## WHAT THE TASK REQUIRES
Copy the entries below without changing anything.
# START OF DATA SHOWN
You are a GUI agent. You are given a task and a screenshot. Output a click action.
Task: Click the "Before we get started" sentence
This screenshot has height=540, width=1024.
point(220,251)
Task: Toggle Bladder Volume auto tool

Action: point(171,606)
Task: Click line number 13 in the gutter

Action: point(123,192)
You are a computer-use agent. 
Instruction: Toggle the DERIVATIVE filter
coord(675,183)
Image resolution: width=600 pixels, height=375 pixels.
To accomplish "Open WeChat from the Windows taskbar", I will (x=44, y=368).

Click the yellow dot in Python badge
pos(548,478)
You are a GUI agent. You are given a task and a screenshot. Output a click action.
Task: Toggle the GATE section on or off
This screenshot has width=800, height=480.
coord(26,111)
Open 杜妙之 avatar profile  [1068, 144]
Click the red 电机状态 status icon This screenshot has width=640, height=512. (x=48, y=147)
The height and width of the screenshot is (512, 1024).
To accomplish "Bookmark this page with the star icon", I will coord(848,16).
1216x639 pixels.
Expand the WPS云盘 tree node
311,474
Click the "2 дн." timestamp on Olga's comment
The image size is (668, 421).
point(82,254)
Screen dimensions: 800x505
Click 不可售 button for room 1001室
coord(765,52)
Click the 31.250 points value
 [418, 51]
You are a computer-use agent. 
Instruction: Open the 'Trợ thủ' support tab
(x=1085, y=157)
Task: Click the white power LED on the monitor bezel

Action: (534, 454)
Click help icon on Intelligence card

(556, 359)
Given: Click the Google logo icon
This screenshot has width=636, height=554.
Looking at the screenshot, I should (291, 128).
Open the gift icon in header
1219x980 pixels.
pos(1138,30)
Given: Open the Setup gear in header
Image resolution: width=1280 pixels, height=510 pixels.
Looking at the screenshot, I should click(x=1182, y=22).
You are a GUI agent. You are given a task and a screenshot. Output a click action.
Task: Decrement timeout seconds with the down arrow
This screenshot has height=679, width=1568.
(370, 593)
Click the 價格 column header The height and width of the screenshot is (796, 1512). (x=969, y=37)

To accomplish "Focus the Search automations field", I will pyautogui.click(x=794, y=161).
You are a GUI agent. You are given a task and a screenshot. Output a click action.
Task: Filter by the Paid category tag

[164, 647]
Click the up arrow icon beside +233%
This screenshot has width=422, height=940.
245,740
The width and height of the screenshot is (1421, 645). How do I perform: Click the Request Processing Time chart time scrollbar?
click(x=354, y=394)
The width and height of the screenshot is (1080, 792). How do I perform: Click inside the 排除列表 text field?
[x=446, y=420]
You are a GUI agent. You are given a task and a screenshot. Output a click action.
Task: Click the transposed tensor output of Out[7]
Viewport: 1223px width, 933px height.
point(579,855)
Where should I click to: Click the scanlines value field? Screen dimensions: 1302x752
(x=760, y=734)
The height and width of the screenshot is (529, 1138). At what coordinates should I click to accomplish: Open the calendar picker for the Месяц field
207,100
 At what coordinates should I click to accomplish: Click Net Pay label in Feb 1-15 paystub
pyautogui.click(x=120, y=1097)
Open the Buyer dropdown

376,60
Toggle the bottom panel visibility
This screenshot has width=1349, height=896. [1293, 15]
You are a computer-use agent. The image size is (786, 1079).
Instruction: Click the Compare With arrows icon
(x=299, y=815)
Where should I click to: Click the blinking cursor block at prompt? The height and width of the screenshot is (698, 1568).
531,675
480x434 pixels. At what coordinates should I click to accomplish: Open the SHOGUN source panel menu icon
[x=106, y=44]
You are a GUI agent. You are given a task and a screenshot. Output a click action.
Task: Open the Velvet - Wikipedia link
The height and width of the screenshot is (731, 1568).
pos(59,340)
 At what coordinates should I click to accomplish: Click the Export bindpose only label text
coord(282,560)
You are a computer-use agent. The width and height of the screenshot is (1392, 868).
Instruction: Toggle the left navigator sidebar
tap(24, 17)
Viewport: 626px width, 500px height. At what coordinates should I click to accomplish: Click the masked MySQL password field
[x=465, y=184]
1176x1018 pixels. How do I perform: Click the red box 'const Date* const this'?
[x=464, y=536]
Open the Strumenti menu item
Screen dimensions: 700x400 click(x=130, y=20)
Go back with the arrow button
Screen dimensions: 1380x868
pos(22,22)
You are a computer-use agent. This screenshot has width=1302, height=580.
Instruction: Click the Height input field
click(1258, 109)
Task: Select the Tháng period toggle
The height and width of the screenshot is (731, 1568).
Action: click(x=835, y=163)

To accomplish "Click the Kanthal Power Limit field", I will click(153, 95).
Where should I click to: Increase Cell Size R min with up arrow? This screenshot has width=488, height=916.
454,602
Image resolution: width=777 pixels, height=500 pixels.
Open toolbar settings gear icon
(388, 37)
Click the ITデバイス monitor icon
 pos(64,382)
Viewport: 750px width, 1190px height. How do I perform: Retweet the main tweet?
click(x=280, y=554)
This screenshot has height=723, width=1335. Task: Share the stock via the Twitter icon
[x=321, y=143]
# END OF DATA SHOWN
## SOLVED PROBLEM
You are a GUI agent. You are given a task and a screenshot. Output a click action.
Task: Click the "Before we get started" sentence
This screenshot has height=540, width=1024.
point(220,251)
Task: Toggle Bladder Volume auto tool

Action: point(171,606)
Task: Click line number 13 in the gutter

Action: point(123,192)
You are a computer-use agent. 
Instruction: Toggle the DERIVATIVE filter
coord(675,183)
Image resolution: width=600 pixels, height=375 pixels.
To accomplish "Open WeChat from the Windows taskbar", I will (x=44, y=368).

Click the yellow dot in Python badge
pos(548,478)
You are a GUI agent. You are given a task and a screenshot. Output a click action.
Task: Toggle the GATE section on or off
This screenshot has width=800, height=480.
coord(26,111)
Open 杜妙之 avatar profile  [1068, 144]
Click the red 电机状态 status icon This screenshot has width=640, height=512. (x=48, y=147)
The height and width of the screenshot is (512, 1024).
To accomplish "Bookmark this page with the star icon", I will coord(848,16).
1216x639 pixels.
Expand the WPS云盘 tree node
311,474
Click the "2 дн." timestamp on Olga's comment
The image size is (668, 421).
point(82,254)
Screen dimensions: 800x505
Click 不可售 button for room 1001室
coord(765,52)
Click the 31.250 points value
 [418, 51]
You are a computer-use agent. 
Instruction: Open the 'Trợ thủ' support tab
(x=1085, y=157)
Task: Click the white power LED on the monitor bezel

Action: (534, 454)
Click help icon on Intelligence card

(556, 359)
Given: Click the Google logo icon
This screenshot has width=636, height=554.
Looking at the screenshot, I should (291, 128).
Open the gift icon in header
1219x980 pixels.
pos(1138,30)
Given: Open the Setup gear in header
Image resolution: width=1280 pixels, height=510 pixels.
Looking at the screenshot, I should click(x=1182, y=22).
You are a GUI agent. You are given a task and a screenshot. Output a click action.
Task: Decrement timeout seconds with the down arrow
This screenshot has height=679, width=1568.
(370, 593)
Click the 價格 column header The height and width of the screenshot is (796, 1512). (x=969, y=37)

To accomplish "Focus the Search automations field", I will pyautogui.click(x=794, y=161).
You are a GUI agent. You are given a task and a screenshot. Output a click action.
Task: Filter by the Paid category tag

[164, 647]
Click the up arrow icon beside +233%
This screenshot has width=422, height=940.
245,740
The width and height of the screenshot is (1421, 645). How do I perform: Click the Request Processing Time chart time scrollbar?
click(x=354, y=394)
The width and height of the screenshot is (1080, 792). How do I perform: Click inside the 排除列表 text field?
[x=446, y=420]
You are a GUI agent. You are given a task and a screenshot. Output a click action.
Task: Click the transposed tensor output of Out[7]
Viewport: 1223px width, 933px height.
point(579,855)
Where should I click to: Click the scanlines value field? Screen dimensions: 1302x752
(x=760, y=734)
The height and width of the screenshot is (529, 1138). At what coordinates should I click to accomplish: Open the calendar picker for the Месяц field
207,100
 At what coordinates should I click to accomplish: Click Net Pay label in Feb 1-15 paystub
pyautogui.click(x=120, y=1097)
Open the Buyer dropdown

376,60
Toggle the bottom panel visibility
This screenshot has width=1349, height=896. [1293, 15]
You are a computer-use agent. The image size is (786, 1079).
Instruction: Click the Compare With arrows icon
(x=299, y=815)
Where should I click to: Click the blinking cursor block at prompt? The height and width of the screenshot is (698, 1568).
531,675
480x434 pixels. At what coordinates should I click to accomplish: Open the SHOGUN source panel menu icon
[x=106, y=44]
You are a GUI agent. You are given a task and a screenshot. Output a click action.
Task: Open the Velvet - Wikipedia link
The height and width of the screenshot is (731, 1568).
pos(59,340)
 At what coordinates should I click to accomplish: Click the Export bindpose only label text
coord(282,560)
You are a computer-use agent. The width and height of the screenshot is (1392, 868).
Instruction: Toggle the left navigator sidebar
tap(24, 17)
Viewport: 626px width, 500px height. At what coordinates should I click to accomplish: Click the masked MySQL password field
[x=465, y=184]
1176x1018 pixels. How do I perform: Click the red box 'const Date* const this'?
[x=464, y=536]
Open the Strumenti menu item
Screen dimensions: 700x400 click(x=130, y=20)
Go back with the arrow button
Screen dimensions: 1380x868
pos(22,22)
You are a computer-use agent. This screenshot has width=1302, height=580.
Instruction: Click the Height input field
click(1258, 109)
Task: Select the Tháng period toggle
The height and width of the screenshot is (731, 1568).
Action: click(x=835, y=163)

To accomplish "Click the Kanthal Power Limit field", I will click(153, 95).
Where should I click to: Increase Cell Size R min with up arrow? This screenshot has width=488, height=916.
454,602
Image resolution: width=777 pixels, height=500 pixels.
Open toolbar settings gear icon
(388, 37)
Click the ITデバイス monitor icon
 pos(64,382)
Viewport: 750px width, 1190px height. How do I perform: Retweet the main tweet?
click(x=280, y=554)
This screenshot has height=723, width=1335. Task: Share the stock via the Twitter icon
[x=321, y=143]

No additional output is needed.